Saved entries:
........
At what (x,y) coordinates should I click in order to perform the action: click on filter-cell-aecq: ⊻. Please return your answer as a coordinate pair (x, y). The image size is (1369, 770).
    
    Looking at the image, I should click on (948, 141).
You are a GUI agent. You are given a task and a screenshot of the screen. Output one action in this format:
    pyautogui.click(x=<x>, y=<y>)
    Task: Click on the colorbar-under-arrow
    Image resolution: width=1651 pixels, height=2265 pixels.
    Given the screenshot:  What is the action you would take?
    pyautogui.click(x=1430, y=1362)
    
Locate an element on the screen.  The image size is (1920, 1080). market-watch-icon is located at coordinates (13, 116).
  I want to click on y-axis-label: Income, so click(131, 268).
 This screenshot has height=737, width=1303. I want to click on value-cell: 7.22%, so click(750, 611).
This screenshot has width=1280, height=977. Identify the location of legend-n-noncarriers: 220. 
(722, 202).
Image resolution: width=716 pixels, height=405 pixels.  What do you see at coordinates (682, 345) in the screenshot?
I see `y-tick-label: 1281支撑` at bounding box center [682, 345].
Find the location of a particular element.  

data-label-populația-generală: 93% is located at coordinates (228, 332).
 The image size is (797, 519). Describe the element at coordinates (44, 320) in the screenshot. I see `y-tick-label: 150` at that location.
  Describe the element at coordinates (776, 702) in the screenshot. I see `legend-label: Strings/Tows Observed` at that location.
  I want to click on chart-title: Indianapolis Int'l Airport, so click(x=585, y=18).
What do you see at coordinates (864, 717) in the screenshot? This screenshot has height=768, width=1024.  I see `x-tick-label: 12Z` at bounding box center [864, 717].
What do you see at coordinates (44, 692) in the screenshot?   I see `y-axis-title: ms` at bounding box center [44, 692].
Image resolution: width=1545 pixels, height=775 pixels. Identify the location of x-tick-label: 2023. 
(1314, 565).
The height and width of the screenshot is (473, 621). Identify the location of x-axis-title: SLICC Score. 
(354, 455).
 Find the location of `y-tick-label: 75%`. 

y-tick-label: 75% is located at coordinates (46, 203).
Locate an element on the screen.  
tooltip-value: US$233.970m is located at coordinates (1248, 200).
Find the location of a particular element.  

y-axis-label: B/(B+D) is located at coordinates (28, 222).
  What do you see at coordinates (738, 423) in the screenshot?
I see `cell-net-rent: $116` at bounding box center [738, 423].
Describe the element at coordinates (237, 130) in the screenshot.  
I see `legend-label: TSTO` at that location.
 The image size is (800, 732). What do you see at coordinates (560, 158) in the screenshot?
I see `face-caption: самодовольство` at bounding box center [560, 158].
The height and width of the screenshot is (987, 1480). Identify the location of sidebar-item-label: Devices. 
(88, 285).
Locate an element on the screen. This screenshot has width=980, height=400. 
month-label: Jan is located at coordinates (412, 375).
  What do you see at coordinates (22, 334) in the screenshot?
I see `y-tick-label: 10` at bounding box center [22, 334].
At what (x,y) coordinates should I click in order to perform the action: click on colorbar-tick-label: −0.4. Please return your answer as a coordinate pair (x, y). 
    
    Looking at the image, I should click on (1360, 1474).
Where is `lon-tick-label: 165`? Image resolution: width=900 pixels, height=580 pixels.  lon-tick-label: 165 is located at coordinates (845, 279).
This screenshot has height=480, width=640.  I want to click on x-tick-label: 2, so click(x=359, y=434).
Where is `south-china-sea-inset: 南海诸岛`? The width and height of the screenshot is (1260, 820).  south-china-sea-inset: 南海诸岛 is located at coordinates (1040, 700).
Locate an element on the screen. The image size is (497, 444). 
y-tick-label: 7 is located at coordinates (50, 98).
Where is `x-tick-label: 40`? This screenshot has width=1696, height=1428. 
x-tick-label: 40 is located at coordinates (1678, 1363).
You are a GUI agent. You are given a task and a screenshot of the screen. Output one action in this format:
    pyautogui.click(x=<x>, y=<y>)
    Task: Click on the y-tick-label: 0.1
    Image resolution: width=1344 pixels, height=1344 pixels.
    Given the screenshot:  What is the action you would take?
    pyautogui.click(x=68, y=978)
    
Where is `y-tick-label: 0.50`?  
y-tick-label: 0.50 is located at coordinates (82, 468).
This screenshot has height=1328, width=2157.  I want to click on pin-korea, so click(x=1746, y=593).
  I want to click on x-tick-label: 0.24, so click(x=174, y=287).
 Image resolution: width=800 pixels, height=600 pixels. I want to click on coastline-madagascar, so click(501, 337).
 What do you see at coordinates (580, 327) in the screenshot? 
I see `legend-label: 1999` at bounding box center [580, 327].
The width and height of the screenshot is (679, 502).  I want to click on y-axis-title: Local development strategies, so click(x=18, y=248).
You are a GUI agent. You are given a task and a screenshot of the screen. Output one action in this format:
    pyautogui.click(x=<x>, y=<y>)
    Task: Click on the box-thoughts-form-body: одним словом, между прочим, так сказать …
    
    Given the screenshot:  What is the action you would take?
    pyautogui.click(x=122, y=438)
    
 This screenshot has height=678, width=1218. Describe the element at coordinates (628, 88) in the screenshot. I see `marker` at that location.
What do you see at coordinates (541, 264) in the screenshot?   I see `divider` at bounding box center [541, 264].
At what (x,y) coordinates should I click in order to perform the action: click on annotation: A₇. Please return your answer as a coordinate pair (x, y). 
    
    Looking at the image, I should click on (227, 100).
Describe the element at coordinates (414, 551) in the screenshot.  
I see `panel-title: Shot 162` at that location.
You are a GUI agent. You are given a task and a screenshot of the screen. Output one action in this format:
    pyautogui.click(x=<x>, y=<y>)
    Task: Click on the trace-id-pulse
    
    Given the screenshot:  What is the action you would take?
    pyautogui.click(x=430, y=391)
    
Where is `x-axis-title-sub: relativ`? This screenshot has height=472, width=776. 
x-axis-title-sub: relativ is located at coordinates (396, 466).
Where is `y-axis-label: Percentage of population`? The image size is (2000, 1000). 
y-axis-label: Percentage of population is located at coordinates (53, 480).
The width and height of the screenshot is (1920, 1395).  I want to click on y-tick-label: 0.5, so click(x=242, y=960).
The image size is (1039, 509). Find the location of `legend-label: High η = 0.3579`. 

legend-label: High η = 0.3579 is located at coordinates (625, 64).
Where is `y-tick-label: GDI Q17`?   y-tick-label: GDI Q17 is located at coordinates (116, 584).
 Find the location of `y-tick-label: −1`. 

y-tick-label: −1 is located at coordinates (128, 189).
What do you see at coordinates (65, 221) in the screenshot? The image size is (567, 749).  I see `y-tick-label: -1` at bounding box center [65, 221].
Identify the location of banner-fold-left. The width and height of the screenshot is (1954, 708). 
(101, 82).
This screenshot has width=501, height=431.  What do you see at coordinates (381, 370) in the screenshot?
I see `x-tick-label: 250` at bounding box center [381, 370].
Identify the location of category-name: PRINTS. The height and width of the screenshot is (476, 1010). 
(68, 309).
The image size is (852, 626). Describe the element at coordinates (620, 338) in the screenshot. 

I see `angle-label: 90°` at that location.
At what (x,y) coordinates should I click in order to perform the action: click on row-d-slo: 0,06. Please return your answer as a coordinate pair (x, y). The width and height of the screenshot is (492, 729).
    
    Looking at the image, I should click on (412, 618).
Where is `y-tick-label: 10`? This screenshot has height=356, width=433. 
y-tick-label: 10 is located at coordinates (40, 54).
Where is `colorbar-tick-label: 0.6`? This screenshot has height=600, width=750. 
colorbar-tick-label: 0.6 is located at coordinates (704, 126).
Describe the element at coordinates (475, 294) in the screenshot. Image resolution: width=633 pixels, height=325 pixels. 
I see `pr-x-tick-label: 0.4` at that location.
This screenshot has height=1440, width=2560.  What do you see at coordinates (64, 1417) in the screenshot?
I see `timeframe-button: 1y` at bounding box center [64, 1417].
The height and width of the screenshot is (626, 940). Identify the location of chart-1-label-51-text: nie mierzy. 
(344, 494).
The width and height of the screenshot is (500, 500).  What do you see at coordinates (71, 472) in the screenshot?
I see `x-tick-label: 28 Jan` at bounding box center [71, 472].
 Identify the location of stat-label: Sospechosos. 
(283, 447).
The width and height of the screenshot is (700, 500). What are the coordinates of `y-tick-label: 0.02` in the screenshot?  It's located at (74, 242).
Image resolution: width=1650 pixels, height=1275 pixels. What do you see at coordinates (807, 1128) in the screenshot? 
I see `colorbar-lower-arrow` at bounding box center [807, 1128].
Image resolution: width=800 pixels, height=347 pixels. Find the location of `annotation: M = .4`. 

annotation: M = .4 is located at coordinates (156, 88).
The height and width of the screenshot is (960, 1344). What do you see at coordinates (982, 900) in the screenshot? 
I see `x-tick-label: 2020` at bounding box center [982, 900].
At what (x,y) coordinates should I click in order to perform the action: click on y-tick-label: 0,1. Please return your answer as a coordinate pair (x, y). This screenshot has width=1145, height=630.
........
• _Prompt_: Reproduce word for word everything from the start of the rows above down to the line containing "Looking at the image, I should click on (948, 141).", both ends included.

• _Exercise response_:
At what (x,y) coordinates should I click in order to perform the action: click on filter-cell-aecq: ⊻. Please return your answer as a coordinate pair (x, y). The image size is (1369, 770).
    
    Looking at the image, I should click on (948, 141).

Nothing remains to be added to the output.